» **WHAT TO DO**
Please take the lines from the one holding "7.5k (787, 947)" through the one holding "Super Meat Boy 3D (134, 2443)" in the data below and copy them exactly.
[EXTRACTED INFORMATION — start]
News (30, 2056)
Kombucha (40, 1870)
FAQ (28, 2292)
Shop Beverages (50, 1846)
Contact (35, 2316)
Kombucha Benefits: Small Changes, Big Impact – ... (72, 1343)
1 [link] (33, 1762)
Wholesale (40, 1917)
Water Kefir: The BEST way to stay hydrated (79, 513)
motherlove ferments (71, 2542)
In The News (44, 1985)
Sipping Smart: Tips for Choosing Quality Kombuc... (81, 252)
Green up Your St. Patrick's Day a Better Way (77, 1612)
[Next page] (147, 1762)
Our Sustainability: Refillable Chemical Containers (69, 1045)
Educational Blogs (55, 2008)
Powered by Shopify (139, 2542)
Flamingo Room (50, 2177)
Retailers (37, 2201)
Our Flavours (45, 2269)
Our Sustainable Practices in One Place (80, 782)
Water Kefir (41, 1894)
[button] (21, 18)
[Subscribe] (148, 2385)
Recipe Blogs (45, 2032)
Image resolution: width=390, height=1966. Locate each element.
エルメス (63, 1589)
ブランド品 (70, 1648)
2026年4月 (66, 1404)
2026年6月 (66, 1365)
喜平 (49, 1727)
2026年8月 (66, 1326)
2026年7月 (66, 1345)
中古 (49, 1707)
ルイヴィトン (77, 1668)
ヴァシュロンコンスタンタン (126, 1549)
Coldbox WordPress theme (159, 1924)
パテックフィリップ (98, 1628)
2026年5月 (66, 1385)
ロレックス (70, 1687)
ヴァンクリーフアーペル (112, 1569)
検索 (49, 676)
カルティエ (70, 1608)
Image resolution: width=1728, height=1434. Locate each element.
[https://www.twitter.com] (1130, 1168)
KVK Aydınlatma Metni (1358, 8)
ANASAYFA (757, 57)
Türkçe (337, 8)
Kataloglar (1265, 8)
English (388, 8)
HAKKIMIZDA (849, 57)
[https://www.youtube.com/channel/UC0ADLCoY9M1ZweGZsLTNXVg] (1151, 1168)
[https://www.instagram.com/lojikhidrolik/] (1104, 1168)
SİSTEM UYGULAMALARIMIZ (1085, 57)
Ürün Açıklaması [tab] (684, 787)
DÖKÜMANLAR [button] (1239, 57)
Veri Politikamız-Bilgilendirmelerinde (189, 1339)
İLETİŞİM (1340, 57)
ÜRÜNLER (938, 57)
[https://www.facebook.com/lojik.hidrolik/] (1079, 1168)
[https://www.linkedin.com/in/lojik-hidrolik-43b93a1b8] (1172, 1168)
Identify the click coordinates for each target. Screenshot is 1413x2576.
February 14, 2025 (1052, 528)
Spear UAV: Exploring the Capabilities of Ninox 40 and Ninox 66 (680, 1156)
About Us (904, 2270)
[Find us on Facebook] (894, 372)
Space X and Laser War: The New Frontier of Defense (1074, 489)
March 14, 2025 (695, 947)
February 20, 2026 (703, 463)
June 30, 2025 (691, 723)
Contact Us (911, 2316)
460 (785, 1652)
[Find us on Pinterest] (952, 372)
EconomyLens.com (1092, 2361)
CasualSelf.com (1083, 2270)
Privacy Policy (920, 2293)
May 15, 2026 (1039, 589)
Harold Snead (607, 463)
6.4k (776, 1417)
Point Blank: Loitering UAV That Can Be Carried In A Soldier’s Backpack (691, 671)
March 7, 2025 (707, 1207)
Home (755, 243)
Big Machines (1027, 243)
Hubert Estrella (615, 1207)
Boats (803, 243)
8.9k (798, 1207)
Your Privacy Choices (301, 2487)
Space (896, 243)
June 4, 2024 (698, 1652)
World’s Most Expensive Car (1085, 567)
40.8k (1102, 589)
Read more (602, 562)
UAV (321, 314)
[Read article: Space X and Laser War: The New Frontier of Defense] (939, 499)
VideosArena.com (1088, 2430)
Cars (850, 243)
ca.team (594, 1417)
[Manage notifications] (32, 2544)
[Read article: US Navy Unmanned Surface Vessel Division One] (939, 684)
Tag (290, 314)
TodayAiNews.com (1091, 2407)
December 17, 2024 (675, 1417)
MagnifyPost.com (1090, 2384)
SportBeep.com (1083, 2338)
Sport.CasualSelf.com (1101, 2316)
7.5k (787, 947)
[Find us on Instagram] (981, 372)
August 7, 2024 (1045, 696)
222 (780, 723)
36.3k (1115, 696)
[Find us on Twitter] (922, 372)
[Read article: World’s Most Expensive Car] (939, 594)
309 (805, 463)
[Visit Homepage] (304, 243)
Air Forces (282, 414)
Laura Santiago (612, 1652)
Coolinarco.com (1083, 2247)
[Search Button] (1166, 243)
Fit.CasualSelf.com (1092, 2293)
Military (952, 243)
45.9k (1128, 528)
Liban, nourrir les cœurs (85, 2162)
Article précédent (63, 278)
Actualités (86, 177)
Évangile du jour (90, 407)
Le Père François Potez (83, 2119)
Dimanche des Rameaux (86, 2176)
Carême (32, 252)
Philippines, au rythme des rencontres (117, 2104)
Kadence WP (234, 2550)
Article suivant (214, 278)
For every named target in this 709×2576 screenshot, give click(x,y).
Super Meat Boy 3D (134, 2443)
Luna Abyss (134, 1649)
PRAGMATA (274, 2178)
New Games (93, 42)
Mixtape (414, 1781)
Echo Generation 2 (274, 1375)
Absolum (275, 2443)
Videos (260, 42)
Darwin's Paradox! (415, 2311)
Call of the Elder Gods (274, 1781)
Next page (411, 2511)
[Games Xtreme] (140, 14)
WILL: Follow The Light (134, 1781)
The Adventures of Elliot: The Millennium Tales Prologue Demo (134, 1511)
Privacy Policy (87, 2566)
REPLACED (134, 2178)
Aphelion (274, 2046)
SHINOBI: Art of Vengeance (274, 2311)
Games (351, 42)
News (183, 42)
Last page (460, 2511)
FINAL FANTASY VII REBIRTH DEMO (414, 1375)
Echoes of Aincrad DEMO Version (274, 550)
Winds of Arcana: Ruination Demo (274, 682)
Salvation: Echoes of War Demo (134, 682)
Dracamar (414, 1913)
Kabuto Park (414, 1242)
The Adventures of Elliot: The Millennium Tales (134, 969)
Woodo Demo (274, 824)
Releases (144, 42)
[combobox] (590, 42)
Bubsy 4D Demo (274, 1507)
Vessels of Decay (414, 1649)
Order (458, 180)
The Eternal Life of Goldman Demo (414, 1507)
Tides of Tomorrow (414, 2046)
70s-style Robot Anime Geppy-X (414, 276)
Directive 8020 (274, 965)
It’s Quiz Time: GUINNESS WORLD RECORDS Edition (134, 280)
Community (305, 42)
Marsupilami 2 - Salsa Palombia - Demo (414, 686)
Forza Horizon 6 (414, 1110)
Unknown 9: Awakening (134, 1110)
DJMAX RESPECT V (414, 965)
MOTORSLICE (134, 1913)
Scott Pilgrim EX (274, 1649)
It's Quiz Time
[EXTRACTED INFORMATION — finish]
» **SOLUTION TO THIS PROBLEM**
7.5k (787, 947)
[Find us on Instagram] (981, 372)
August 7, 2024 (1045, 696)
222 (780, 723)
36.3k (1115, 696)
[Find us on Twitter] (922, 372)
[Read article: World’s Most Expensive Car] (939, 594)
309 (805, 463)
[Visit Homepage] (304, 243)
Air Forces (282, 414)
Laura Santiago (612, 1652)
Coolinarco.com (1083, 2247)
[Search Button] (1166, 243)
Fit.CasualSelf.com (1092, 2293)
Military (952, 243)
45.9k (1128, 528)
Liban, nourrir les cœurs (85, 2162)
Article précédent (63, 278)
Actualités (86, 177)
Évangile du jour (90, 407)
Le Père François Potez (83, 2119)
Dimanche des Rameaux (86, 2176)
Carême (32, 252)
Philippines, au rythme des rencontres (117, 2104)
Kadence WP (234, 2550)
Article suivant (214, 278)
For every named target in this 709×2576 screenshot, give click(x,y).
Super Meat Boy 3D (134, 2443)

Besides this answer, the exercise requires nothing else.